======== PROVIDED ENTRIES
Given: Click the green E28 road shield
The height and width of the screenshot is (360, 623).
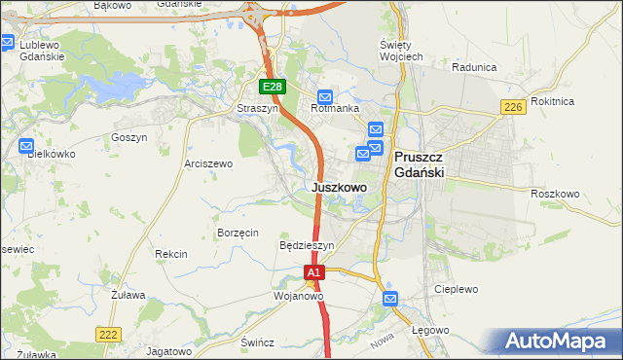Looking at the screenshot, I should click(x=273, y=88).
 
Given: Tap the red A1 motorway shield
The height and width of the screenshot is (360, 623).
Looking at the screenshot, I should click(x=313, y=274).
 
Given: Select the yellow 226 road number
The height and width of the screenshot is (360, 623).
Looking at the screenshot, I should click(x=514, y=107).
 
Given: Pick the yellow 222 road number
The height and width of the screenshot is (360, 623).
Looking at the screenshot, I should click(x=108, y=334).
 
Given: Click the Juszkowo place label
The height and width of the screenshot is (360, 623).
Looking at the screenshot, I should click(x=340, y=187).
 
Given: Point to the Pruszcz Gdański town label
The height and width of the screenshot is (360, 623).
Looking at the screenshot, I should click(x=420, y=163).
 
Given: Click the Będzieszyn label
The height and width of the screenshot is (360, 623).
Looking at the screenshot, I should click(x=307, y=246).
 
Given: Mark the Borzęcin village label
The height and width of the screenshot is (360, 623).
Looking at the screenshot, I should click(x=238, y=234).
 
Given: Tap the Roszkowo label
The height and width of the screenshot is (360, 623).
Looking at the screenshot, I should click(x=555, y=194).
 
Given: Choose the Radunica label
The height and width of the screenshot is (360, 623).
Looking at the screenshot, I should click(x=475, y=67).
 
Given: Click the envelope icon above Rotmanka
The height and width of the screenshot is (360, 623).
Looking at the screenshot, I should click(x=325, y=97).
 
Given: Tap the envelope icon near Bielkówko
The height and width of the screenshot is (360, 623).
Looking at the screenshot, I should click(x=26, y=146).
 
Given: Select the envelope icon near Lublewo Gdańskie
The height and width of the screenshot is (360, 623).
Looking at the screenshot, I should click(x=8, y=43).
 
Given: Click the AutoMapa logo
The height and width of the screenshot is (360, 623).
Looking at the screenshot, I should click(x=556, y=342).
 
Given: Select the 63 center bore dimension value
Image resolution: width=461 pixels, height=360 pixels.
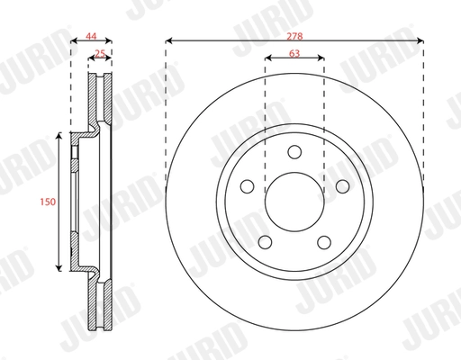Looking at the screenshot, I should [294, 52].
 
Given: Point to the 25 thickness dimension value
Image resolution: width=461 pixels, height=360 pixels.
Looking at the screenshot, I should [99, 53].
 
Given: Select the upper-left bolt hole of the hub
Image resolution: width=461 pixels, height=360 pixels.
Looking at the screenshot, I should [247, 186].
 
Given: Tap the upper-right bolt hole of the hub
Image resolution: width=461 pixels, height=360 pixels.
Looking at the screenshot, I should [342, 186].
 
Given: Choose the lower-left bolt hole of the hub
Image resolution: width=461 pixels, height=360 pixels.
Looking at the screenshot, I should [265, 242].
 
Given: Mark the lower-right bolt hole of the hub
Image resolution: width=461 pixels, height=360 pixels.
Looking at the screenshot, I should [324, 242].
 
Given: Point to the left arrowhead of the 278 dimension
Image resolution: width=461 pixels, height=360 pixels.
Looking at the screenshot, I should [168, 40].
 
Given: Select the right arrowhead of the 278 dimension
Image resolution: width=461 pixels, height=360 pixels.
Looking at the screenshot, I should [420, 40].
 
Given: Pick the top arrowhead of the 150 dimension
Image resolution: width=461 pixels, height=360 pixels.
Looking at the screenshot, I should [59, 135].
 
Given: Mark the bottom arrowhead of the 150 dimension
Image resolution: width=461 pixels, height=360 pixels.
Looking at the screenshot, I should [59, 269].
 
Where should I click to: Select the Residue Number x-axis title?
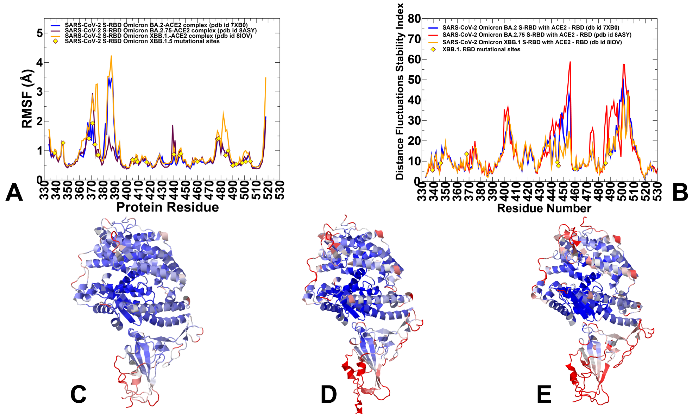[x=544, y=208]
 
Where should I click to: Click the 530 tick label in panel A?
[x=280, y=190]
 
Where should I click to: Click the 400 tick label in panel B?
[x=504, y=191]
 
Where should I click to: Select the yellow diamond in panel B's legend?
[x=433, y=49]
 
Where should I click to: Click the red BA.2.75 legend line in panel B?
[x=433, y=35]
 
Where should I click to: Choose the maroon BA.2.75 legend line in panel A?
[x=56, y=31]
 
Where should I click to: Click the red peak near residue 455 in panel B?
[x=570, y=62]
================
• STATED TASK: Rescale the entries above, beginning at the first line and stopping after the line that contains "Given: Pick the yellow 222 road number": repeat every line in full, multiply each click coordinate in the answers by 1.25, round to whole numbers with halves rounded up, and leave every other number unchanged. Omit the pictures.

• RESULT BELOW:
Given: Click the green E28 road shield
The height and width of the screenshot is (360, 623).
Looking at the screenshot, I should click(x=341, y=110).
 
Given: Tap the red A1 motorway shield
The height and width of the screenshot is (360, 623).
Looking at the screenshot, I should click(x=391, y=343).
 
Given: Select the yellow 226 road number
The height and width of the screenshot is (360, 623).
Looking at the screenshot, I should click(x=643, y=134).
 
Given: Pick the yellow 222 road number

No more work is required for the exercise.